L’objectif n’était pas uniquement économique. Il s’agissait surtout d’aligner l’architecture avec le besoin réel : un site statique généré par Astro n’a pas besoin d’une machine Linux complète exposée sur Internet.
Cette migration s’inscrit dans la même logique que le reste de mon infrastructure : supprimer les couches inutiles, réduire la surface d’attaque, et simplifier la maintenance.

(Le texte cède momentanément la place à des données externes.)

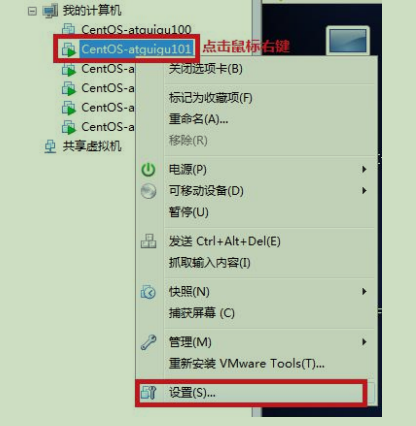Click the 我的计算机 computer icon
Viewport: 416px width, 426px height.
tap(50, 11)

1. Audit initial : étape indispensable
Avant toute migration vers un hébergement statique, vérifier :
- Aucun backend Node / Python actif
- Aucune base de données
- Aucune API côté serveur
- Aucune logique d’authentification serveur
- Build purement statique
Un site qui dépend d’un backend ne survivra pas à une migration vers GitLab Pages. L’audit est donc critique.
ssh user@ip-du-vps
ps aux | grep node
systemctl list-units --type=service --state=running
Dans mon cas, le VPS servait uniquement à héberger les fichiers générés par Astro. Aucun processus applicatif actif. Migration possible.
2. Pourquoi quitter le VPS ?
Avec VPS
- Maintenance OS
- Mises à jour sécurité
- Configuration firewall
- Gestion clés SSH
- Certificat SSL à surveiller
- Surface d’attaque permanente
Avec GitLab Pages
- Aucun serveur à maintenir
- CDN intégré
- SSL automatique
- CI/CD natif
- Rollback via Git
La question n’est pas “est-ce que ça fonctionne ?” mais “est-ce que cette couche est nécessaire ?”.
3. Migration du dépôt vers GitLab
Deux options possibles :
# méthode manuelle
git remote remove origin
git remote add origin git@gitlab.com:username/project.git
git push -u origin mainL’import GitHub intégré à GitLab permet aussi de conserver l’historique sans manipulation locale.
4. Adapter Astro à GitLab Pages
GitLab Pages sert le contenu depuis le dossier public/.
{
"scripts": {
"build": "astro build && mv dist public"
}
}
export default defineConfig({
site: 'https://username.gitlab.io',
base: '/nom-du-projet/',
output: 'static'
});
Le paramètre base est essentiel si le projet
n’est pas publié à la racine.
5. Pipeline GitLab CI/CD
Création du fichier .gitlab-ci.yml.
image: node:20-alpine
cache:
key: ${CI_COMMIT_REF_SLUG}
paths:
- node_modules/
stages:
- build
- deploy
build_site:
stage: build
script:
- npm ci
- npm run build
artifacts:
paths:
- public
pages:
stage: deploy
script:
- echo "Deploy"
artifacts:
paths:
- public
only:
- main
Plus de SSH, plus de clés à gérer, plus d’accès distant à un serveur. Le déploiement devient purement déclaratif.
6. DNS et validation
dig A mondomaine.fr
dig TXT _gitlab-pages-verification-code.mondomaine.fr
Une fois le domaine validé, GitLab génère automatiquement un certificat Let’s Encrypt.
7. Hardening
/*
X-Frame-Options: DENY
X-Content-Type-Options: nosniff
Referrer-Policy: strict-origin-when-cross-origin
Content-Security-Policy: default-src 'self';
Hébergement statique ≠ absence de sécurité. Les headers HTTP restent fondamentaux.
8. Tests Lighthouse (optionnel mais pertinent)
test_lighthouse:
stage: test
script:
- npm install -g @lhci/cli
- lhci autorun --collect.staticDistDir=./public
Intégrer Lighthouse au pipeline permet de détecter une régression performance avant mise en production.
Conclusion
Cette migration supprime une couche d’infrastructure inutile.
- Moins de maintenance
- Surface d’attaque réduite
- CI/CD plus propre
- Architecture alignée avec le besoin réel
Le bon design n’est pas celui qui ajoute des briques, mais celui qui retire celles qui ne sont pas nécessaires.